3. Leaders across teams must collaborate.
The best definition of culture I have seen is – Culture is the way we do things. Employee engagement is not the sole job of the HR department. Leadership plays a critical role as staff replicate their behaviour and focus on aspects important to their leaders. It is the bounden duty of every employee to be involved in this program for the organisation to benefit. Through my experience of over 30 years, I have witnessed a waterfall effect of leadership on their teams. If a leader displays a silo mentality, so will the staff. If a leader displays teamwork, the team works as a cohesive force. Let me narrate this incident from a leadership workshop that I had conducted for an Australian major a few years ago.
The heads of marketing and sales were at loggerheads with each other and the tension was visibly felt even during the training program. Several conversations made me realise that this tension between these two leaders had a visible impact on their respective teams as well. Considering this was a large organisation, the sizes of their teams were large too. The impact of the animosity between these two leaders led to the teams under them also building a wall of incompatibility between themselves. Can you imagine the impact on an organisation’s growth when such large teams do not work in cohesion, and rather look for opportunities to pull one another down?
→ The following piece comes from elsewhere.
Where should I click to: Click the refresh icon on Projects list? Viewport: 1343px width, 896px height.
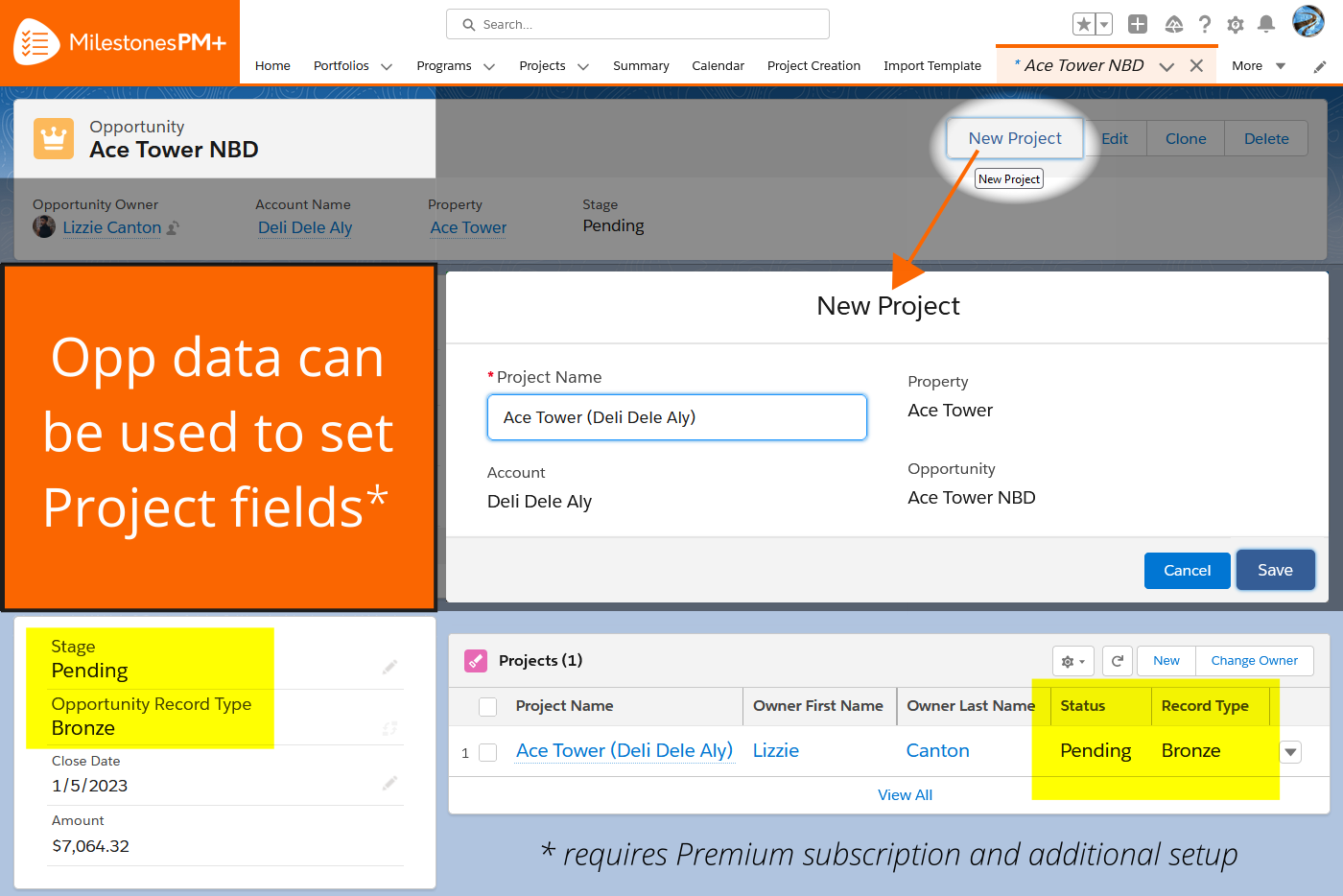click(x=1117, y=661)
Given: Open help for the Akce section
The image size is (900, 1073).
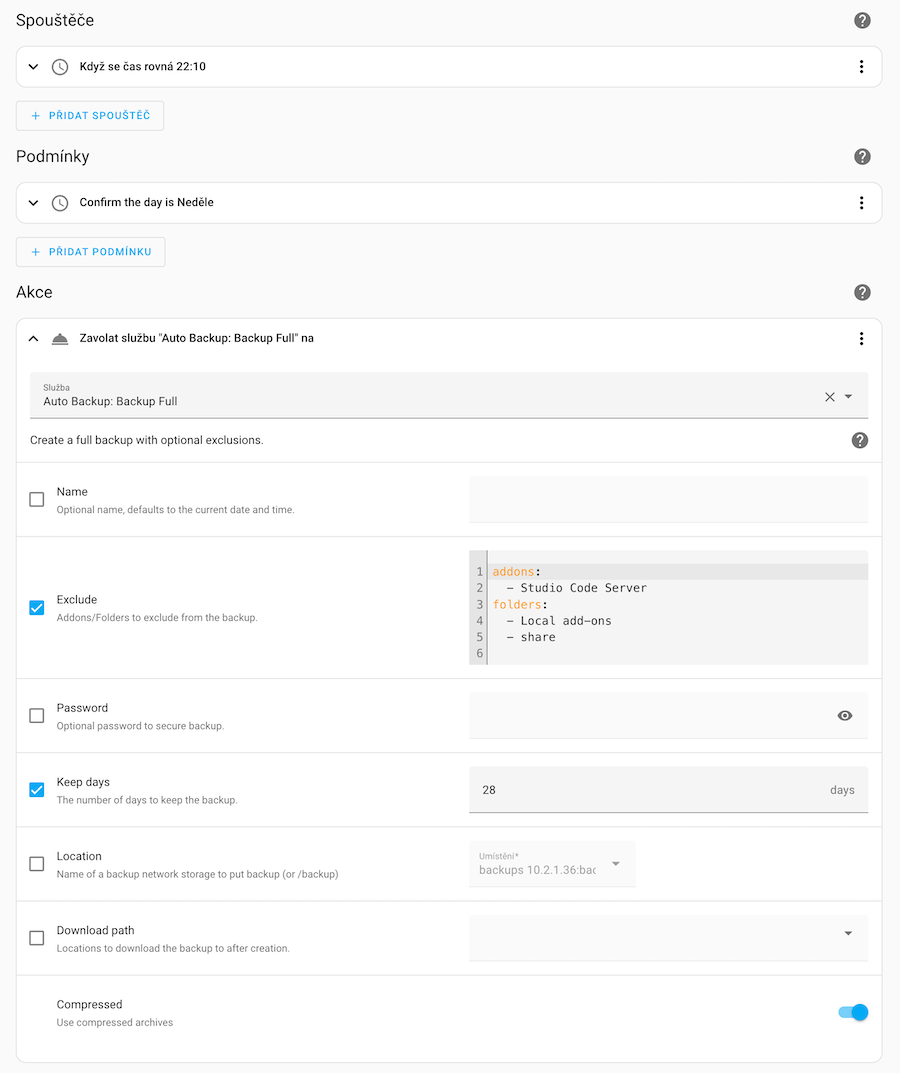Looking at the screenshot, I should pyautogui.click(x=862, y=292).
Going back to this workshop, during the tea break I specifically called for a chat with these two leaders and said, “I can see visible tension between you both. If I have to ask you individually if there is one thing you can do to help the other’s team perform better, what would it be?” When both leaders outlined how their team could add value to the other’s, the tension began to dissipate. Over the next few months not only did I hear wonderful success stories of both these teams, but the organisation’s customer experience delivery also began to grow visibly well.
Hence, it is extremely important for the leadership to iron out differences via amicable dialogue and work as a cohesive force that helps drive their entire team and the entire organisation at a larger level towards the common goal.
4. Follow the drumbeat.
During the days of the world war, large ships were rowed by hundreds of men who set their oars to a rhythm and sailed across large distances. The men moved the oars following the beats of a drum. A slower drumbeat meant a slower movement of the oars, a faster one intended them to row at that speed.
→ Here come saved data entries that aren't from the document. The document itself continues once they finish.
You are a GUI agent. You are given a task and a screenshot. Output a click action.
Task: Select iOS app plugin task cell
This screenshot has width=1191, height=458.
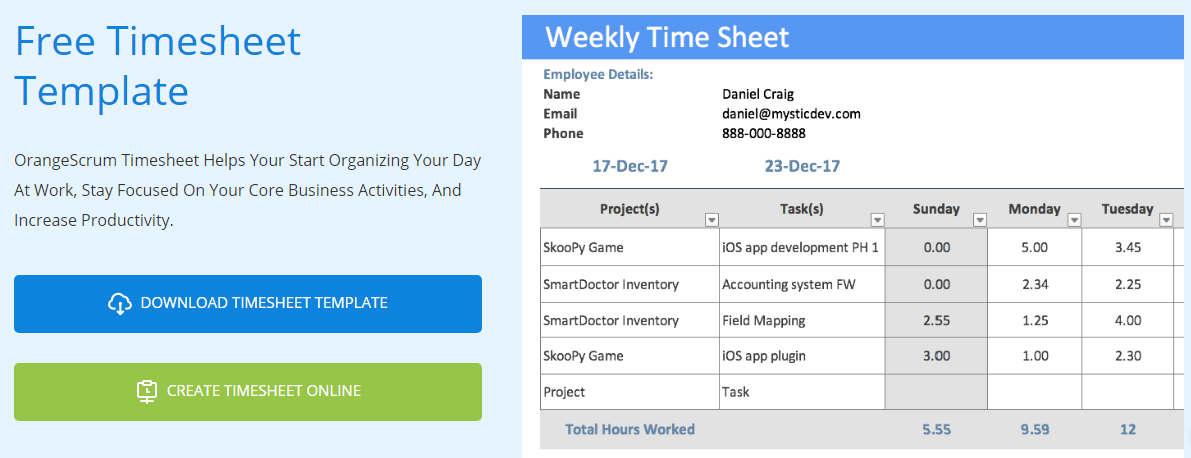(x=803, y=355)
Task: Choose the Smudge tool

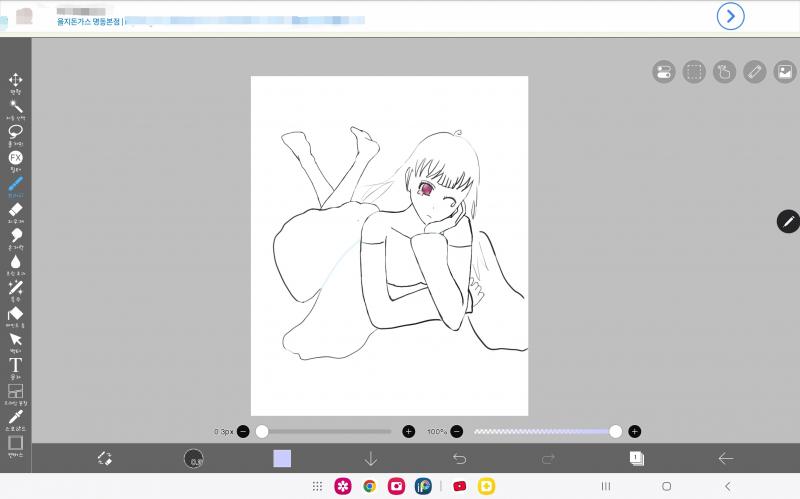Action: (x=15, y=236)
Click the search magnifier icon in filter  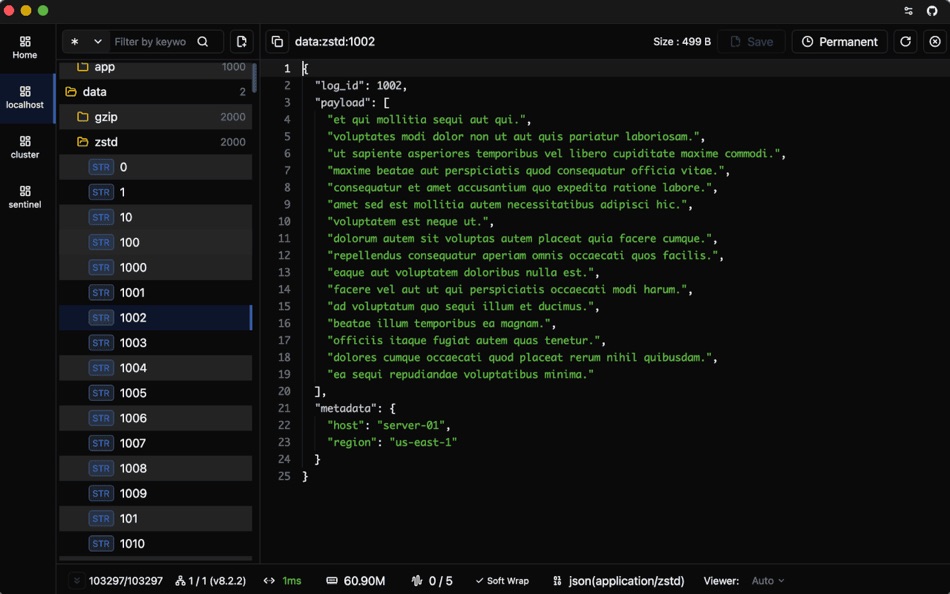pyautogui.click(x=203, y=42)
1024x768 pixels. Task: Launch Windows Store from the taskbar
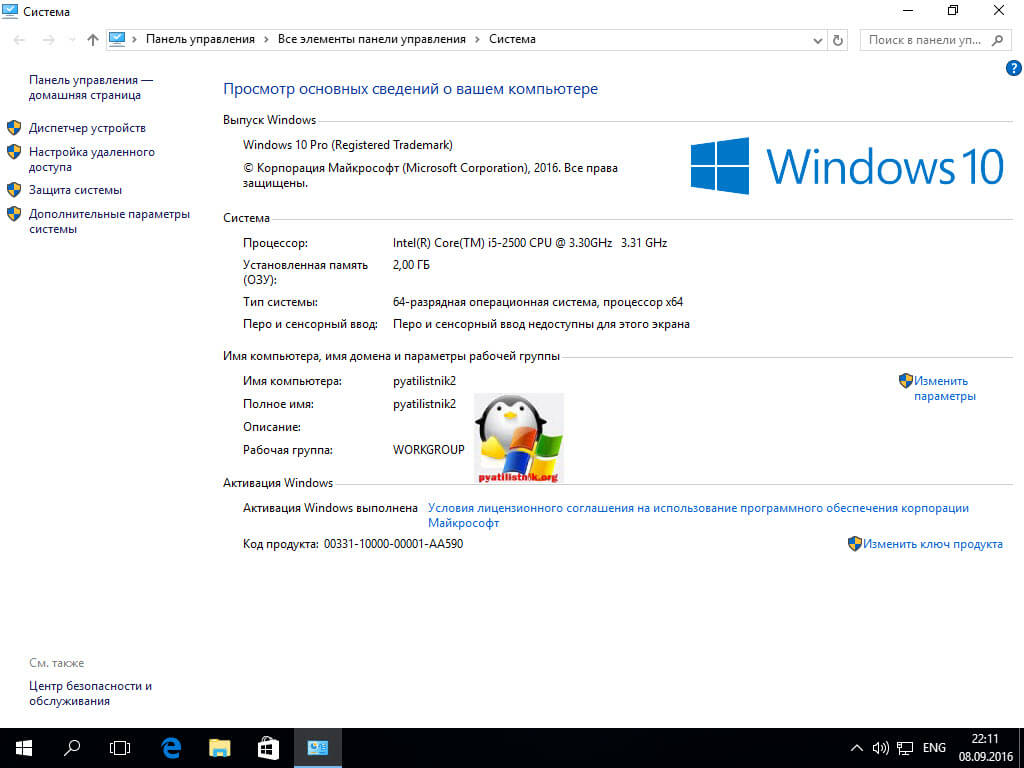[268, 747]
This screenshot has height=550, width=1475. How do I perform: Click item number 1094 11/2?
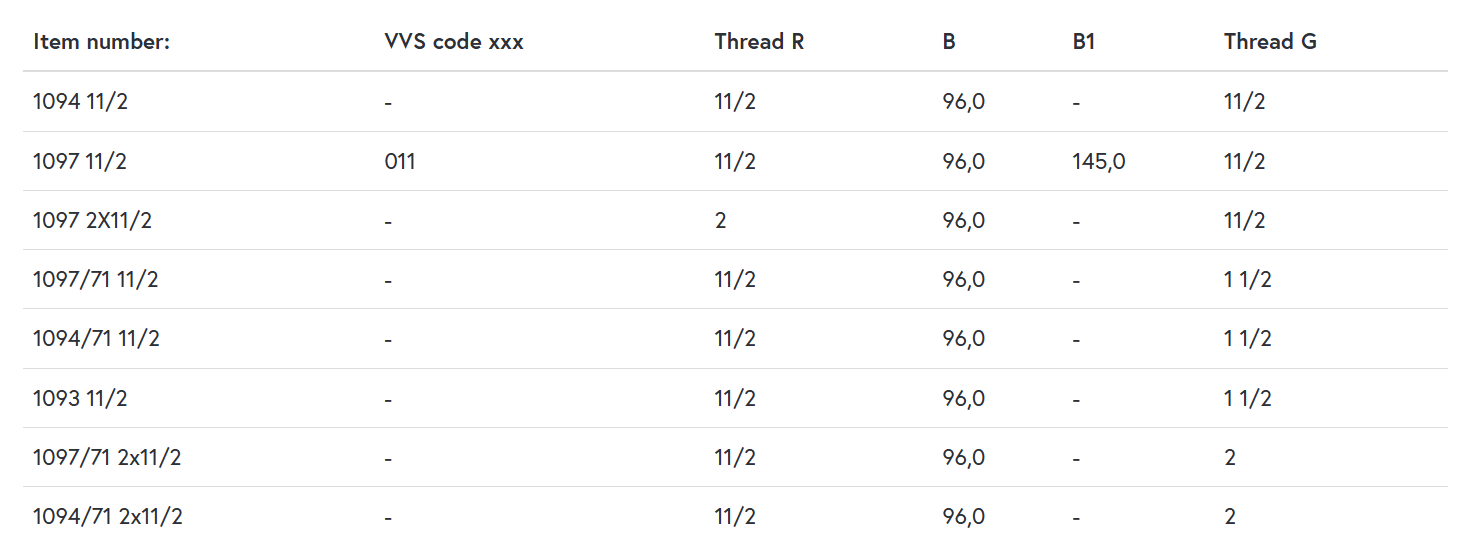[80, 102]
Once your strategy is set and all your employees are aligned to the new CX culture, you need to ensure that you have a constant drumbeat that encourages your staff to move in the direction of your strategy. These can be via internal announcements, remunerations, rewards and recognitions, upskilling programs – and most importantly by equipping them with well-defined discretionary powers that encourages them to go above and beyond to deliver a great customer experience. Most importantly, you need to establish a strong measurement to check the progress of your program consistently and ensure you achieve your strategic targets.
In my experience, I have found that organisations that have a great employee engagement culture and deliver visibly happy employee experience benefit with a great customer experience delivery too. Fundamentally they go above and beyond. This is because their staff are self-driven to help the brand achieve its goal. Once this culture is established in an organisation, there is no looking back because loyal employees create loyal customers.